La Cocasse différencie plusieurs fléaux. Il y a les agressions sexuelles et viols sur mineurs qui se déroulent dans le milieu familial (plus de 58 % des cas recensés en 2015), qui restent peu connues. Elles sont souvent dues à des pulsions sexuelles ponctuelles. Il y a des enfants victimes de pédophiles, que la Cocasse définit comme étant une personne ayant une attirance sexuelle envers les impubères et qui transforme ses fantasmes en pratiques.
Parmi eux, des étrangers, qui abusent d’enfants dans le cadre du « tourisme sexuel ». Parmi les touristes, certains choisissent le Maroc comme destination pour assouvir leurs envies, d’autres ne prévoient pas à l’avance de tels crimes mais se laissent « tenter » une fois sur place. Certains de ces actes sont pratiqués contre rémunération, il s’agit alors là de prostitution enfantine. « Le Maroc est devenu l’une des destinations privilégiées des abuseurs », estime la coalition, qui cite les villes de Marrakech, Agadir, Essaouira et Tanger. Enfin, pour la Cocasse, les mariages précoces font également partie de cette violence sexuelle. On peut parler d’abus puisque les actes ne sont pas consentis étant donné qu’il s’agit de mariages forcés.
Des enfants prostitués souvent « reconnus coupables »
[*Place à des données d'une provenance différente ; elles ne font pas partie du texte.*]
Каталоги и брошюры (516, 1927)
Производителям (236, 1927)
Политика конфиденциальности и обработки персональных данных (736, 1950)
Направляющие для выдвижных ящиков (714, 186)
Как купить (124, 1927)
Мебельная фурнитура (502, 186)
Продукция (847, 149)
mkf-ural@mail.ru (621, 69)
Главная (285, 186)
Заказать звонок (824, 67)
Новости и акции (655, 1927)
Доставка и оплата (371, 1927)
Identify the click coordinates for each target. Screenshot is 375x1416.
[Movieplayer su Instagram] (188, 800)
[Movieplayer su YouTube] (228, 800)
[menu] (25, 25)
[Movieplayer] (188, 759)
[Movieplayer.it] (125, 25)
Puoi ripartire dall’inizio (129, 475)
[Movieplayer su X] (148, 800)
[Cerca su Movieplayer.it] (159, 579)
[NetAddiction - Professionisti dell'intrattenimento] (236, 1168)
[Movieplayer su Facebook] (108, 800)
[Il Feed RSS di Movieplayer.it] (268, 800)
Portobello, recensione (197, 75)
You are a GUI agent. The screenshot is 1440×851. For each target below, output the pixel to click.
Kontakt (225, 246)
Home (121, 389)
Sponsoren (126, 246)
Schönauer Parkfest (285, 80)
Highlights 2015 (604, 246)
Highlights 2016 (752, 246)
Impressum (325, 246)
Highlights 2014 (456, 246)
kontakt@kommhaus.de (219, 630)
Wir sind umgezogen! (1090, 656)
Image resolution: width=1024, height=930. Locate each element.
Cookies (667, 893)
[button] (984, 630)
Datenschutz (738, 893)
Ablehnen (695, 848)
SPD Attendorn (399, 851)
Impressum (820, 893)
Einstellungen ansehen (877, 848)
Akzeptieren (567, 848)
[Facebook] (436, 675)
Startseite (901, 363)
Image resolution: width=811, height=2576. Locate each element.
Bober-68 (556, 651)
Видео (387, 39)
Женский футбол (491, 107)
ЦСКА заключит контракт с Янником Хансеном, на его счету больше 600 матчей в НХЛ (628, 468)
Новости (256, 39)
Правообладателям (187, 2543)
La Cocasse pointe du doigt plusieurs problèmes. D’abord, la loi. Le viol n’est pas considéré comme un crime contre une personne, mais contre l’ordre des familles et la moralité publique. Le code pénal puni le viol de mineurs de 10 à 20 ans. Dans les faits, les pédophiles écopent de peines moins importantes. « Je pense que les juges n’arrivent pas à considérer que l’abus sexuel est un acte abominable, ils n’arrivent pas à ressentir les dégâts sur l’enfant », nous explique Khalid Semmouni, président de la Cocasse. Ensuite, la coalition regrette que l’enfant qui se prostitue « est souvent reconnu coupable » et « placé dans un centre ».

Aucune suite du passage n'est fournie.